WORK ORDER — Output all the data exactly. Pictures do not belong in the copy.

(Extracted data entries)
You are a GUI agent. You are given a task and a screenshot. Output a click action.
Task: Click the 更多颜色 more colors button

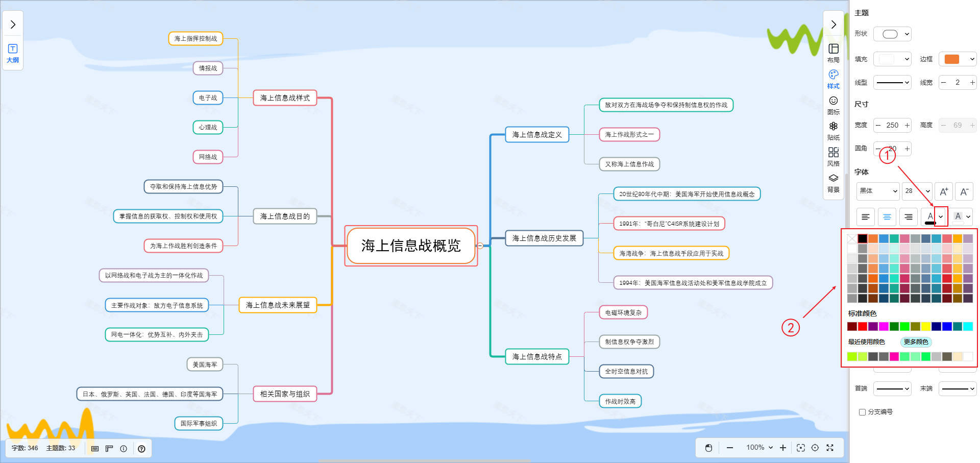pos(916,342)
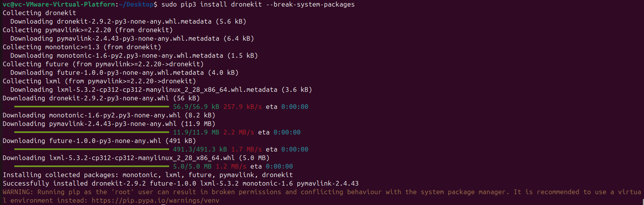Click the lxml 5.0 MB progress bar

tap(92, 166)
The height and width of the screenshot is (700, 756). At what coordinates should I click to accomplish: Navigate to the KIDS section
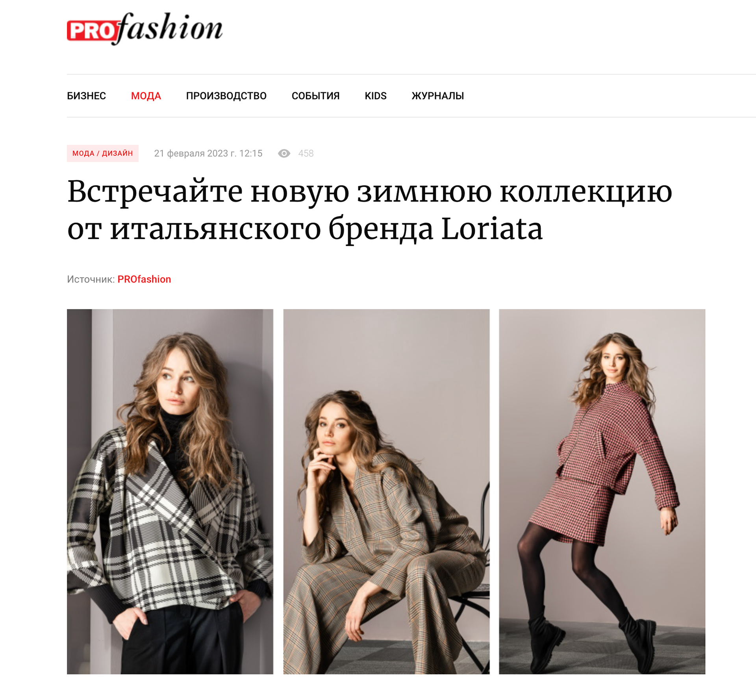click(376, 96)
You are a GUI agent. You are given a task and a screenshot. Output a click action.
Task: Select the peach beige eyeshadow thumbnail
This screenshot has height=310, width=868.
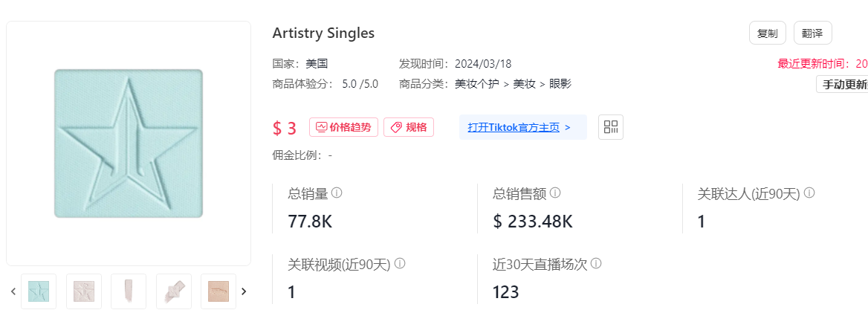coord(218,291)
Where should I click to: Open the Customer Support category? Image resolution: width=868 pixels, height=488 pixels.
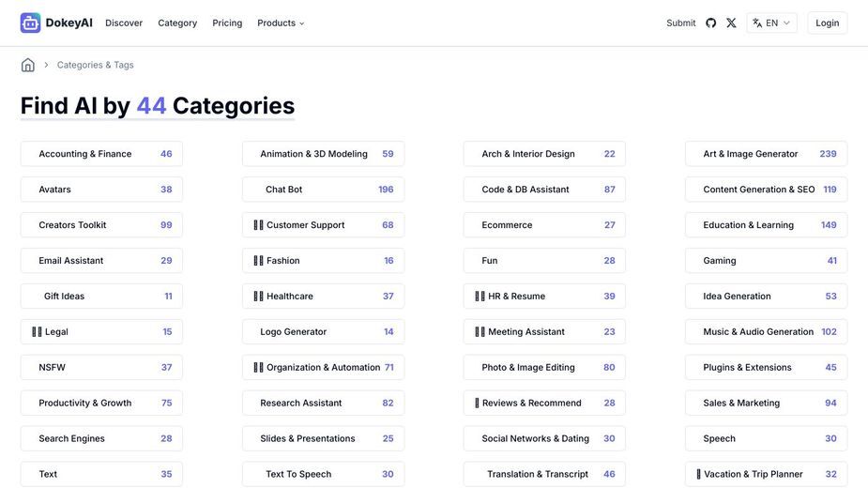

RESPONSE —
You are a GUI agent. You are given a task and a screenshot. Output a click action.
Task: Click the 更多颜色 more colors button

pos(916,342)
Click the lxml 5.0 MB progress bar

tap(92, 166)
The height and width of the screenshot is (700, 756). At what coordinates should I click to accomplish: Navigate to the KIDS section
click(376, 96)
You are a GUI agent. You are given a task and a screenshot. Output a click action.
Task: Select the peach beige eyeshadow thumbnail
This screenshot has height=310, width=868.
coord(218,291)
Where should I click to: Open the Customer Support category? Image resolution: width=868 pixels, height=488 pixels.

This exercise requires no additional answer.